Sembra quasi dispiaciuto, mentre mi accarezza i capelli, per poi fare uno sforzo ed allungarsi fino alla mia fronte per lasciarvi un tenero bacio sopra. Ormai ha preso questa abitudine e di certo non mi dispiace.
«Ti giuro che non volevo.»
«Lo so.» La presa alla mia mano si fa più salda, mentre il ragazzo non sembra voler allontanare le labbra dalla mia fronte. Mi sposto, mettendomi a cavalcioni su di lui e piegandomi per baciarlo, tenendo le mie mani sulle sue guance. Mi stacco di poco, per potergli passare delicatamente i polpastrelli sulle ferite e lasciare un bacio sopra ognuna di esse, facendolo sorridere. Le mie mani stavolta afferrano l'orlo della mia, di maglietta, che lascio cadere sul pavimento. Marco si perde un attimo a guardarmi, al limite dello stupito, posando delicatamente le mani sui miei fianchi, mentre io mi chiudo nelle spalle.

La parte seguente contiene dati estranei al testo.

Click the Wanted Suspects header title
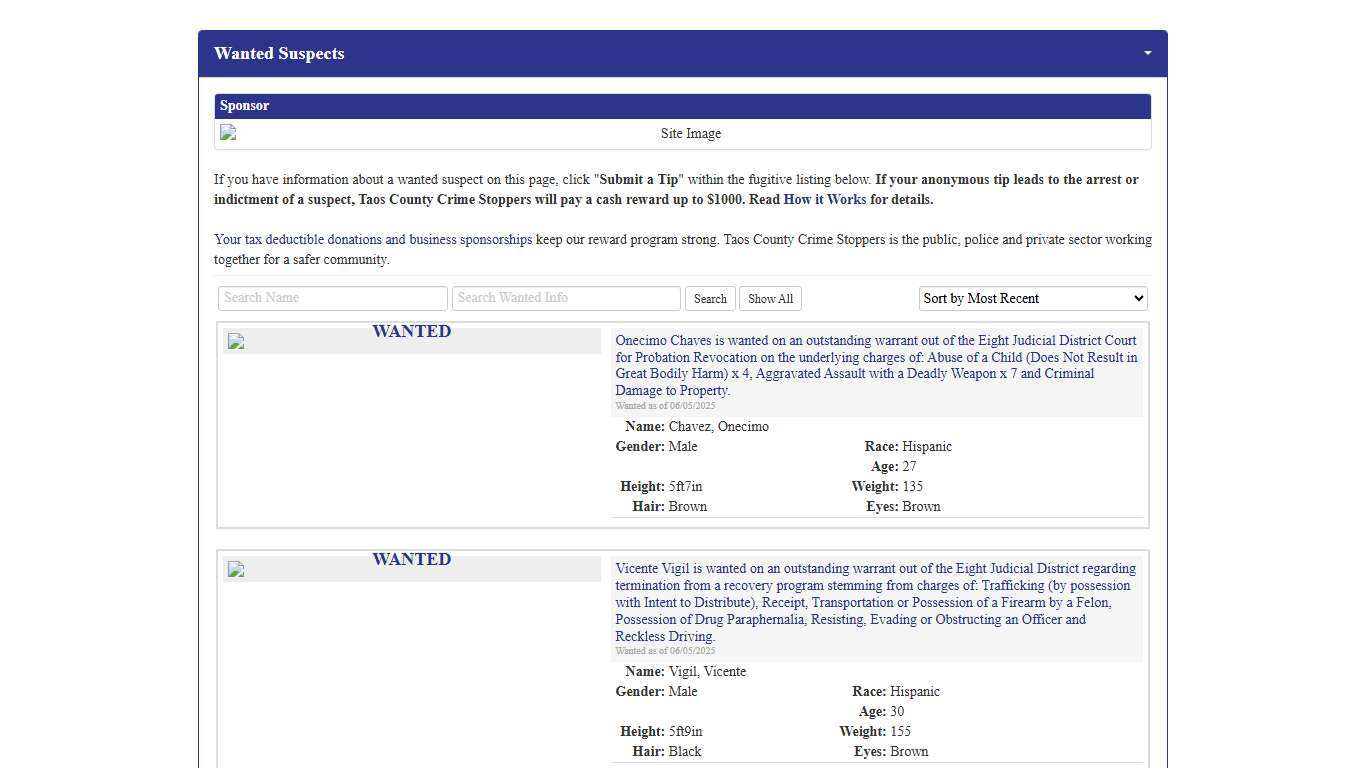Image resolution: width=1366 pixels, height=768 pixels. 279,54
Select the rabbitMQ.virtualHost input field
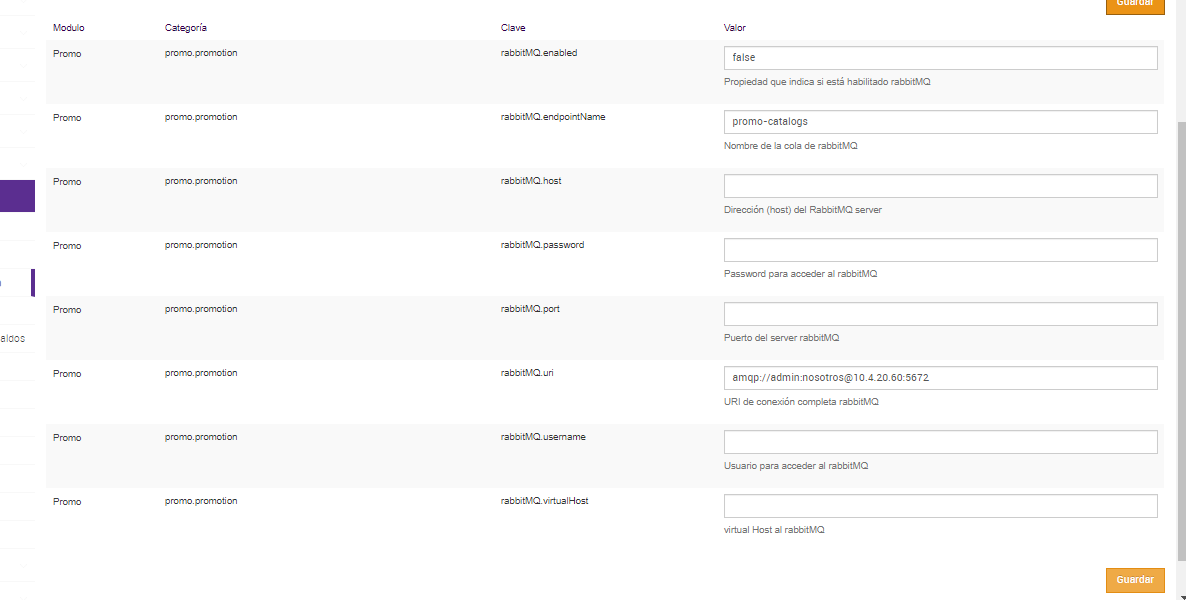The height and width of the screenshot is (600, 1186). pos(940,506)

«Aspetto questo momento dalla prima volta che ti ho vista» sussurra Marco malizioso, facendomi scoppiare a ridere e lasciandogli uno schiaffo sul braccio, cercando di non fargli davvero del male. La sua maglietta ci mette poco a raggiungere la mia, sul pavimento, così anche io mi perdo a guardarlo per un attimo come se fosse tutte le sette meraviglie del mondo messe insieme. Mi rispinge sotto di lui, e le mie gambe finiscono ad allacciarsi dietro la sua schiena.

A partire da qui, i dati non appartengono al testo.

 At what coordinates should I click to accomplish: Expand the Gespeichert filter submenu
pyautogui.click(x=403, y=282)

«Sei sicura? Non voglio metterti fretta, lo sai che...»
«Ho paura» lo interrompo, senza aspettare che finisca la frase, per poi ridere nervosamente. Mi porto le mani sulla faccia, scuotendo la testa. «Se fa troppo male?» riesco a chiedere, cercando di sorridere per smorzare la tensione, ma preoccupata sul serio. Se facesse male non credo che lo farebbero tutti, ma le fanfiction su Wattpad non descrivono mai la perdita di verginità come una passeggiata di salute. Si parla sempre di dolore, sangue e chissà che altro. Per un attimo penso che mi ritroverò come il protagonista di 40 anni vergine e il panico mi assale. Chissà Jessica quando ha perso la verginità. Chissà Davide quando... un momento, perché non so niente sulla vita sessuale di Davide? E se avesse perso la verginità con Jessica? Se l'avesse persa anche lei? Se avessero perso la loro innocenza fra le lenzuola del mio letto?
La mano di Marco scosta le mie da sopra la mia faccia, liberando quindi anche le mie guance rosso fuoco e sottoponendole alla sua vista, mentre è steso sopra di me. Mi sorride, come sempre, rassicurante.

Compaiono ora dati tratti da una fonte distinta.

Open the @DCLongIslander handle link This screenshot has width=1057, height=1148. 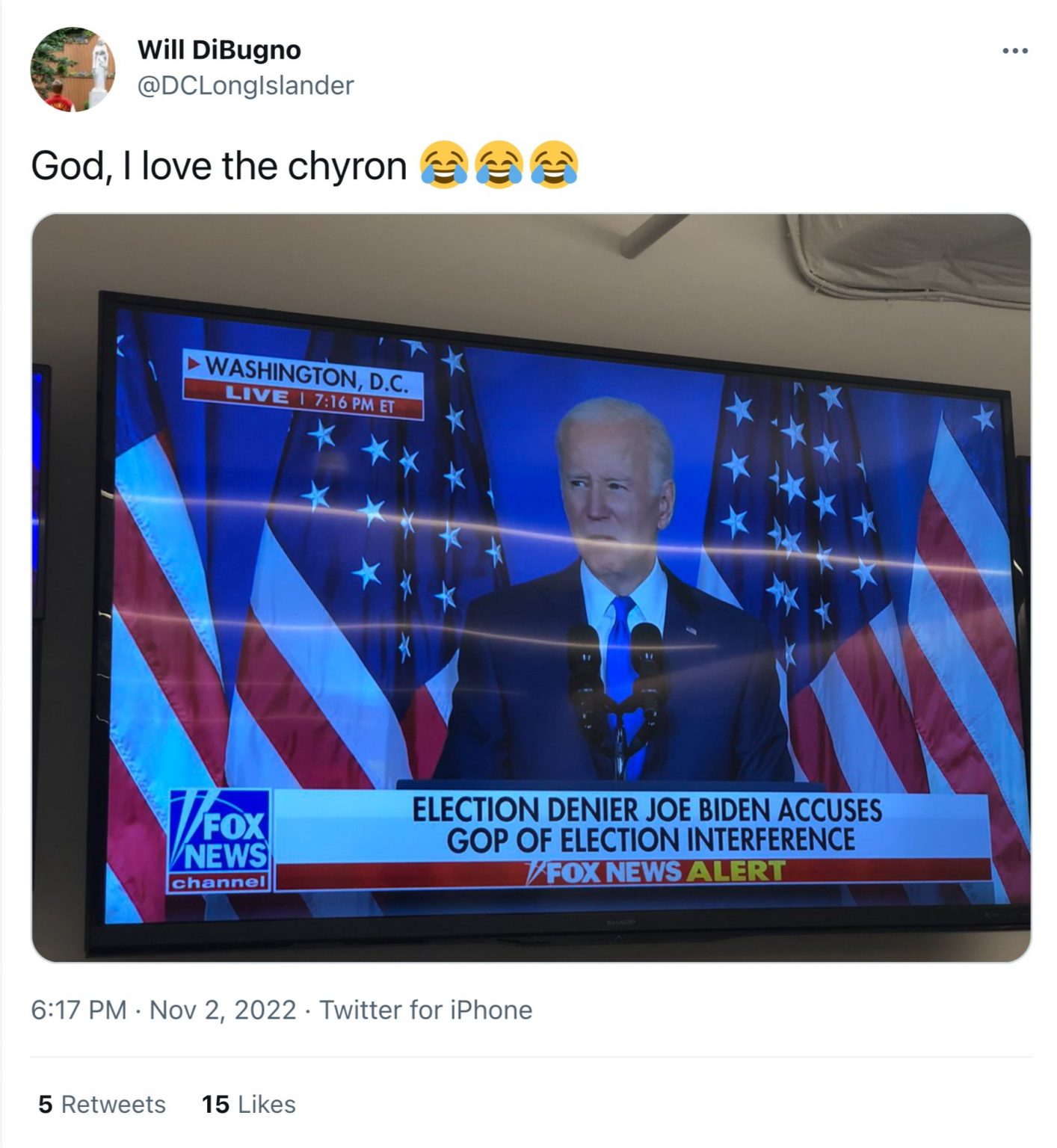click(245, 85)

«Con quante persone credi che l'abbia fatto io?» mi riesce a domandare. Il mio colorito prende almeno tre toni di rosso scuro, improvvisamente inizia a fare caldo anche se sono mezza nuda e sento che il mio cuore sta pompando troppo sangue e tutte le vene mi esploderanno a breve.
«Io non lo so, ecco... dipende, magari dieci, magari sette, magari...»
«Una» mi interrompe Marco, e aggiungerei per fortuna visto che ho iniziato a parlare a vanvera, come al solito. Mi lascio sfuggire un "ah" tra lo sconvolto e il sorpreso. Bello com'è, uno si sarebbe aspettato di tutto.
«Una sola?»
«Una sola ragazza.»
«No, dicevo, con una sola ragazza e basta o era una specie di orgia a turni da uno?»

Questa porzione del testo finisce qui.